Em diversas viagens ao interior do Brasil, ao norte do Paraná, à Goiás e ao Mato Grosso, Lévi-Strauss passou pela primeira experiência de conviver diariamente com tribos indígenas. O relato dessa exploração por terras brasileiras transformou-se no livro “Tristes Trópicos”, de 1955, que lançou o pensador à fama. A obra foi encomendada pela editora francesa Plon para fazer parte de uma série etnográfica chamada “Terra humana”. Lévi-Strauss se destacou e escreveu uma obra de arte, segundo os críticos, que se diferencia de um relato erudito, por representar a alma do autor.


Lévi-Strauss também é considerado o pai do estruturalismo, corrente intelectual que ajudou a compor, por meio da reunião do método estrutural e da psicanálise, e que buscava a interpretação dos mitos, a descoberta dos sistemas de pensamento e o entendimento sobre o funcionamento social. Para a elaboração do novo conceito, ele contou com um fundamental encontro com o lingüista americano Roman Jakobson, que estimulou Lévi-Strauss a se debruçar sobre os fenômenos humanos, como o parentesco.


Seguindo o conselho de Jakobson, Lévi-Strauss lançou o seu primeiro livro de grande projeção, "As Estruturas Elementares do Parentesco", publicado em 1949. A obra afirma que o "parentesco" - interpretado como regras de aliança, filiação e residência - está no centro da Antropologia, que estuda o homem em sua dimensão social.

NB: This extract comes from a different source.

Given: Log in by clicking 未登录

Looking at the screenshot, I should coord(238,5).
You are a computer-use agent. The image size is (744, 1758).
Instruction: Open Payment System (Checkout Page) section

A obra de Strauss é referência em todas as escolas de ciências humanas ao redor do mundo. A importância do antropólogo também já foi reconhecida diversas vezes: em 1973, o pensador foi eleito membro da Academia Francesa; fez parte, ainda, da Academia Nacional de Ciências do Estados Unidos, da Academia Americana e do Instituto de Artes e Letras, todos no Estados Unidos. Além de todos esses méritos, Lévi-Strauss era doutor "honoris causa" em diversas universidades, como nas de Bruxelas, Montreal, Oxford, Chicago, Québec e Autônoma do México. Ele, que afirmava que "o homem é uma espécie passageira que deixará apenas alguns traços de sua existência quando estiver extinta", se enganou. O pensador é uma espécie de homem que deixa muitas palavras, imagens, livros e ideias que estarão presentes eternamente.